Start

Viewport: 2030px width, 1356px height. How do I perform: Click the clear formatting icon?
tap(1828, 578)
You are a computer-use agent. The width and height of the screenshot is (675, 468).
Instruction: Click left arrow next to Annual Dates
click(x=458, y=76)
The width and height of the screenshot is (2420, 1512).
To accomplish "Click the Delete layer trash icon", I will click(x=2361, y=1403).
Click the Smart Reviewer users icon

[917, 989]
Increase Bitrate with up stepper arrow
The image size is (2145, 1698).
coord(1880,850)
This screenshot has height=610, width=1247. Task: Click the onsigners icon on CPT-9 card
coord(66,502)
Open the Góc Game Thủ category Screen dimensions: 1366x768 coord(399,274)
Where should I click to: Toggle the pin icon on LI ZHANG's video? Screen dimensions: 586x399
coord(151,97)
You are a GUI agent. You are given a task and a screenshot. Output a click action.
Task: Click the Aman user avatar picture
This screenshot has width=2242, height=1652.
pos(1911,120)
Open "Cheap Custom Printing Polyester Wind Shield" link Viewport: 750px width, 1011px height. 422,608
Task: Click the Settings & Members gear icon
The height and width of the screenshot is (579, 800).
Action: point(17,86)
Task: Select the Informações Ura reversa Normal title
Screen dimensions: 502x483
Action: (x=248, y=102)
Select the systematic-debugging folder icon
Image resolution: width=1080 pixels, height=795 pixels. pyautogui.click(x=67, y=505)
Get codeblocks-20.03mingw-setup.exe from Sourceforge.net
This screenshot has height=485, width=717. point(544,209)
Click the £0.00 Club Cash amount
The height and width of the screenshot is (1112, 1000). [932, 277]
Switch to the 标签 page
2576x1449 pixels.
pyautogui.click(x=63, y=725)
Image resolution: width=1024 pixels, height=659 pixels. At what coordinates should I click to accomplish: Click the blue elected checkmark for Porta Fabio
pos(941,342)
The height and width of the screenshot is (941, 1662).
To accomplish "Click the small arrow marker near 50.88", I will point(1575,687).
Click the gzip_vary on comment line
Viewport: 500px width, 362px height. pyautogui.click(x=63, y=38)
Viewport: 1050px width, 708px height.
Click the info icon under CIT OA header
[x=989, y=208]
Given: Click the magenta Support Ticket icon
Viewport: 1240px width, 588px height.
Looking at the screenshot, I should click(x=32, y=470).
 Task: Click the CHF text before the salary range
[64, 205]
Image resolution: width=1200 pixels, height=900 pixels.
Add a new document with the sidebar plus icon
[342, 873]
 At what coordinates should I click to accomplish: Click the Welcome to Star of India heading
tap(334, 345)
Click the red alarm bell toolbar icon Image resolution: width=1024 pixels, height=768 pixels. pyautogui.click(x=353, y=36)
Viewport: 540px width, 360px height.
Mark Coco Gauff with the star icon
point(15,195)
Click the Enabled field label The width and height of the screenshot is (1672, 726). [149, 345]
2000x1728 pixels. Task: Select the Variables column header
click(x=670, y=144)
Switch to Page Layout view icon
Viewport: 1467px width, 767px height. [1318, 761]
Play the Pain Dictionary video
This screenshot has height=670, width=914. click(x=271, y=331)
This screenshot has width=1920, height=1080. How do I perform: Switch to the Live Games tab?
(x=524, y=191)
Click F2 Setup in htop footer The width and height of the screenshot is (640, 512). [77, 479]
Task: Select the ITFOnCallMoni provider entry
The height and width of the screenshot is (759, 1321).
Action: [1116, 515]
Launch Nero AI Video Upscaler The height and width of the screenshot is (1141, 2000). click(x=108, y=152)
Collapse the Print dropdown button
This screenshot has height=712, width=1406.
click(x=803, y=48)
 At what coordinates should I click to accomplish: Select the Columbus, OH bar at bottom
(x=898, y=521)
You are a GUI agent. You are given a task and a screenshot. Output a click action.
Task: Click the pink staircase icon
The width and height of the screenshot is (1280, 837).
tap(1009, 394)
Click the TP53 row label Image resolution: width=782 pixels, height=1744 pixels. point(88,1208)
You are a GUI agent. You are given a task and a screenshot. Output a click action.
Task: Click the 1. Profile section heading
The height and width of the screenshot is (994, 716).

End

## TASK TO COMPLETE
Can you output these records as a JSON list of strings, with one string per line and blank lines omitted?

## ANSWER TO THIS EXERCISE
[
  "Viewport: 2030px width, 1356px height. How do I perform: Click the clear formatting icon?",
  "tap(1828, 578)",
  "You are a computer-use agent. The width and height of the screenshot is (675, 468).",
  "Instruction: Click left arrow next to Annual Dates",
  "click(x=458, y=76)",
  "The width and height of the screenshot is (2420, 1512).",
  "To accomplish \"Click the Delete layer trash icon\", I will click(x=2361, y=1403).",
  "Click the Smart Reviewer users icon",
  "[917, 989]",
  "Increase Bitrate with up stepper arrow",
  "The image size is (2145, 1698).",
  "coord(1880,850)",
  "This screenshot has height=610, width=1247. Task: Click the onsigners icon on CPT-9 card",
  "coord(66,502)",
  "Open the Góc Game Thủ category Screen dimensions: 1366x768 coord(399,274)",
  "Where should I click to: Toggle the pin icon on LI ZHANG's video? Screen dimensions: 586x399",
  "coord(151,97)",
  "You are a GUI agent. You are given a task and a screenshot. Output a click action.",
  "Task: Click the Aman user avatar picture",
  "This screenshot has width=2242, height=1652.",
  "pos(1911,120)",
  "Open \"Cheap Custom Printing Polyester Wind Shield\" link Viewport: 750px width, 1011px height. 422,608",
  "Task: Click the Settings & Members gear icon",
  "The height and width of the screenshot is (579, 800).",
  "Action: point(17,86)",
  "Task: Select the Informações Ura reversa Normal title",
  "Screen dimensions: 502x483",
  "Action: (x=248, y=102)",
  "Select the systematic-debugging folder icon",
  "Image resolution: width=1080 pixels, height=795 pixels. pyautogui.click(x=67, y=505)",
  "Get codeblocks-20.03mingw-setup.exe from Sourceforge.net",
  "This screenshot has height=485, width=717. point(544,209)",
  "Click the £0.00 Club Cash amount",
  "The height and width of the screenshot is (1112, 1000). [932, 277]",
  "Switch to the 标签 page",
  "2576x1449 pixels.",
  "pyautogui.click(x=63, y=725)",
  "Image resolution: width=1024 pixels, height=659 pixels. At what coordinates should I click to accomplish: Click the blue elected checkmark for Porta Fabio",
  "pos(941,342)",
  "The height and width of the screenshot is (941, 1662).",
  "To accomplish \"Click the small arrow marker near 50.88\", I will point(1575,687).",
  "Click the gzip_vary on comment line",
  "Viewport: 500px width, 362px height. pyautogui.click(x=63, y=38)",
  "Viewport: 1050px width, 708px height.",
  "Click the info icon under CIT OA header",
  "[x=989, y=208]",
  "Given: Click the magenta Support Ticket icon",
  "Viewport: 1240px width, 588px height.",
  "Looking at the screenshot, I should click(x=32, y=470).",
  " Task: Click the CHF text before the salary range",
  "[64, 205]",
  "Image resolution: width=1200 pixels, height=900 pixels.",
  "Add a new document with the sidebar plus icon",
  "[342, 873]",
  " At what coordinates should I click to accomplish: Click the Welcome to Star of India heading",
  "tap(334, 345)",
  "Click the red alarm bell toolbar icon Image resolution: width=1024 pixels, height=768 pixels. pyautogui.click(x=353, y=36)",
  "Viewport: 540px width, 360px height.",
  "Mark Coco Gauff with the star icon",
  "point(15,195)",
  "Click the Enabled field label The width and height of the screenshot is (1672, 726). [149, 345]",
  "2000x1728 pixels. Task: Select the Variables column header",
  "click(x=670, y=144)",
  "Switch to Page Layout view icon",
  "Viewport: 1467px width, 767px height. [1318, 761]",
  "Play the Pain Dictionary video",
  "This screenshot has height=670, width=914. click(x=271, y=331)",
  "This screenshot has width=1920, height=1080. How do I perform: Switch to the Live Games tab?",
  "(x=524, y=191)",
  "Click F2 Setup in htop footer The width and height of the screenshot is (640, 512). [77, 479]",
  "Task: Select the ITFOnCallMoni provider entry",
  "The height and width of the screenshot is (759, 1321).",
  "Action: [1116, 515]",
  "Launch Nero AI Video Upscaler The height and width of the screenshot is (1141, 2000). click(x=108, y=152)",
  "Collapse the Print dropdown button",
  "This screenshot has height=712, width=1406.",
  "click(x=803, y=48)",
  " At what coordinates should I click to accomplish: Select the Columbus, OH bar at bottom",
  "(x=898, y=521)",
  "You are a GUI agent. You are given a task and a screenshot. Output a click action.",
  "Task: Click the pink staircase icon",
  "The width and height of the screenshot is (1280, 837).",
  "tap(1009, 394)",
  "Click the TP53 row label Image resolution: width=782 pixels, height=1744 pixels. point(88,1208)",
  "You are a GUI agent. You are given a task and a screenshot. Output a click action.",
  "Task: Click the 1. Profile section heading",
  "The height and width of the screenshot is (994, 716)."
]